So here is where my day job conflicts with my fiction writing.
My day job currently consists of writing news and features articles, and editing pieces for various companies. I’ve done the newbie-reporter gig of covering municipal meetings and county fairs, and logged a number of years as a newspaper copy editor. The copydesk edits all articles in the paper, writes the headlines, fine-tunes (or fully creates) the page layout and clears everything to go to press. What does all this have in common? It needs to be done right now. Or ten minutes ago, if you can swing it. Deadline waits for no one. Missing deadline and making the paper late invites capital punishment. Think I’m kidding? Here is the original definition of the word “deadline.”

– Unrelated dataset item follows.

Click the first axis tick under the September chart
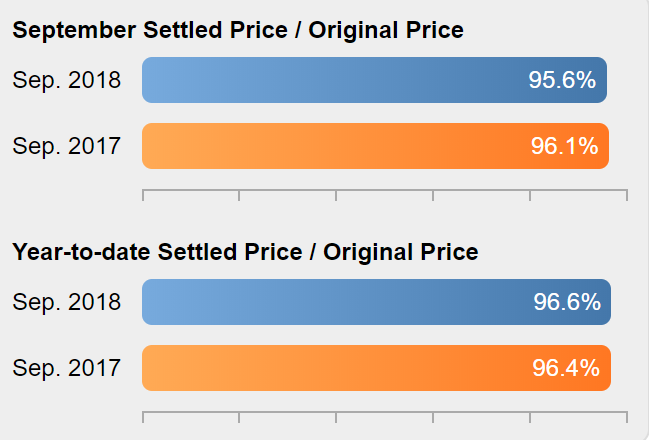The width and height of the screenshot is (649, 440). tap(143, 195)
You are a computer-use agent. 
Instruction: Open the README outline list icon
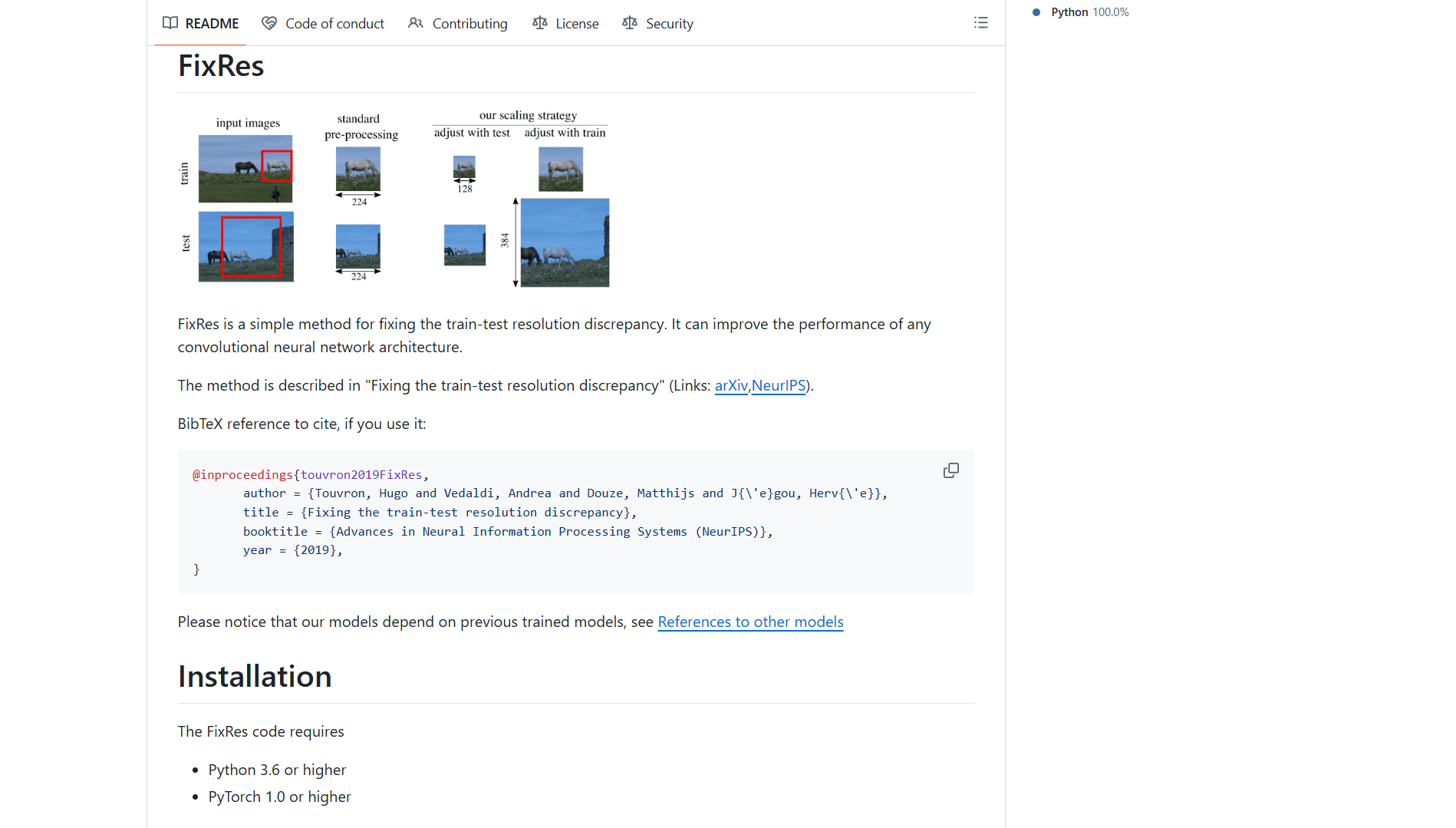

When I started seriously writing fiction and researching the kidlit industry, imagine my surprise to discover right now is not how it works. Agents and editors don’t want you to rush. They want you to put the story down, give it time, then pick it back up with new eyes so you can revise it properly; if you send them a revision too quickly, they’re liable to decide you took too little time on it and reject it. I was at first baffled by this, then slightly tearing-my-hair-out about it. “But don’t you want it to be done? Isn’t it done now? How long should I be taking to make it done? Arrrrrrgggghhhhhhh.”
It’s taken some practice. But I’ve been getting better at allowing time for breathing room, and letting the story be done when it’s ready to be done. So, don’t make my newbie mistake. Put it down. Give it time. Breathe.